Yuk. There are things you can do to try and reduce this brittleness (such as relying on IConvertActionResult) but I just don't know that it's worth the effort.

Testing other aspects

This post is already way too long, so I'm not going to dwell on other difficulties. Here are a few highlights instead:

So what's the alternative?

Integration tests are often simpler, avoid that complexity and test more

In my experience, writing "integration" tests in ASP.NET Core are for controllers is far more valuable than trying to unit test them, and is easier than ever in ASP.NET Core.

Steve Gordon has a new Pluralsight course that describes a best-practices for integration testing your ASP.NET Core applications.

The in-memory TestServer available in the Microsoft.AspNetCore.TestHost package lets you create small, focused, "integration" tests for testing custom middleware. These are "integration" in the sense that they're executed in the context of a "dummy" ASP.NET Core application, but are still small, fast, and focused.

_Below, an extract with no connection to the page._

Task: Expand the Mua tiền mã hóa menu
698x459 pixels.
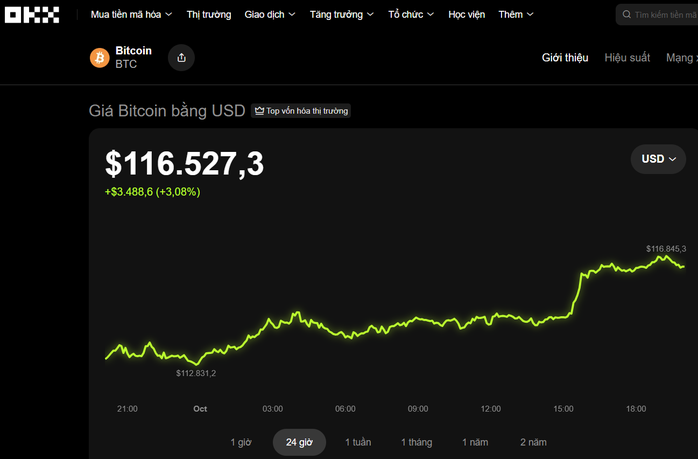Action: pos(131,15)
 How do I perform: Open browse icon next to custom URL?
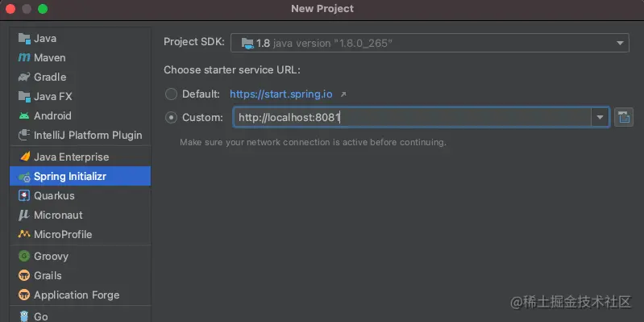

At the other end, the WebApplicationFactory<T> in the Microsoft.AspNetCore.Mvc.Testing package lets you test things in the context of your real application. You can still add stub services for the database (for example) if you want to keep everything completely in-memory.

On top of that, the rise of Docker has made using your real database for integration tests far more achievable. A few good end-to-end integration tests can really give you confidence that the overall "plumbing" in your application is correct, and that the happy path, at the very least, is working. And I'm not the only one who thinks like that:

Again, saying that integration tests are more valuable for testing "heavily integrated" components like controllers is not saying you shouldn't unit test. Unit tests should absolutely be used where they add value. Just don't try and force them everywhere for the sake of it.

Summary

I don't find unit testing MVC/API controllers very useful. I find they require a lot of ceremony, are often brittle using many mocks and stubs, and often don't actually catch any errors. I think integration tests (coupled with unit tests of your domain logic) adds far more value, with few trade-offs in most cases.